Bootleg is a 1/1 conceptual work on Bitcoin created specifically for the Grailers DAO and Singular group exhibition on Verse, All At Once. Playing with the themes of time and ownership, rudxane is selling the algorithm Tijd within the work in its entirety, leaving control over the number of child inscriptions generated open to the buyer. The delineation between the work’s title Bootleg, and that of the algorithm, Tijd, opens up a complex examination into the nature of interaction between the artist and those engaging with the piece.

"Time present and time past are both perhaps present in time future, and time future contained in time past." T. S. Elliot

On a fundamental level, every work of art on Bitcoin is about time. The choice to inscribe on to the blockchain itself carries within it the dichotomy of a permanence that feels almost timeless, while the synchronicity of a blockchain’s nodes means that time is also an essential, inescapable constant.

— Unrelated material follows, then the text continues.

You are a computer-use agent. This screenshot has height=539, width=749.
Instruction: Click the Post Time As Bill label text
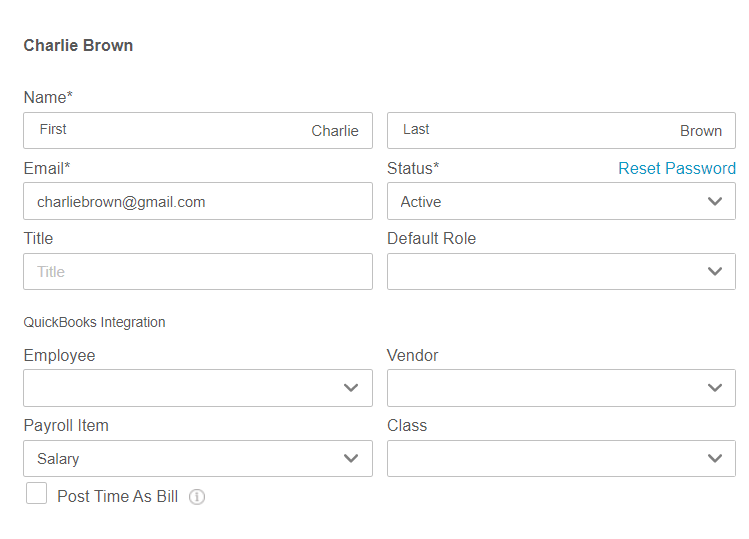pyautogui.click(x=118, y=496)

Bitcoins’ immutability, its decentralised alignment, lies at the core of its value. Its linear, chronologically ordered blocks provide both provenance and a fascinating framework for artists to explore time’s fluid, potentially polyvalent nature.

Away from the certainty of blockchain, Damien Hirst’s recent controversy around back-dating highlights the ambiguity and interpretive aspect of time. Hirst's The Unknown (Explored, Explained, Exploded), 1999, was in fact created almost two decades after the date ascribed to it. Hirst’s company, Science Ltd, clarified that the date in the title represents the conception of the work, not its physical creation. They stated, “Formaldehyde works are conceptual artworks, and the date Damien Hirst assigns to them is the date of the conception of the work. He has been clear over the years when asked what is important in conceptual art; it is not the physical making of the object or the renewal of its parts, but rather the intention and the idea behind the artwork.”

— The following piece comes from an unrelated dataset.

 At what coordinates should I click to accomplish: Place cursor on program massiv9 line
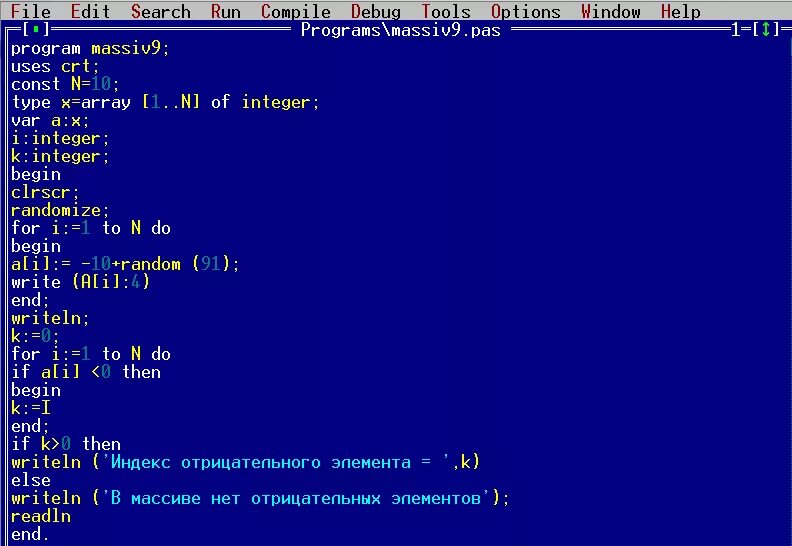click(90, 48)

The strength of the debate around this highlights not simply time’s cultural importance, but also its potential to be altered by perspective. As rudxane puts it, “I love working with the idea of time since it can be interpreted in a variety of ways.”

Ulises Carrión, Partituur, 1985.

Bootleg sees rudxane drawing inspiration from Partituur, a work by Mexican conceptual artist Ulises Carrión. Partituur’s abstract musical score and its interactive nature introduce both a temporal and reflexive aspect to the work that is mirrored in Bootleg’s Algorithm Tijd, whose output displays the units of time from the Gregorian calendar in a nonrepresentational form along a grid structure. By taking this approach, rudxane juxtaposes Bitcoin’s beautifully ordered version of reality, with a far more unanchored, and potentially messy understanding of time, born out of the conceptual work of artists such as Carrión and Sol LeWitt.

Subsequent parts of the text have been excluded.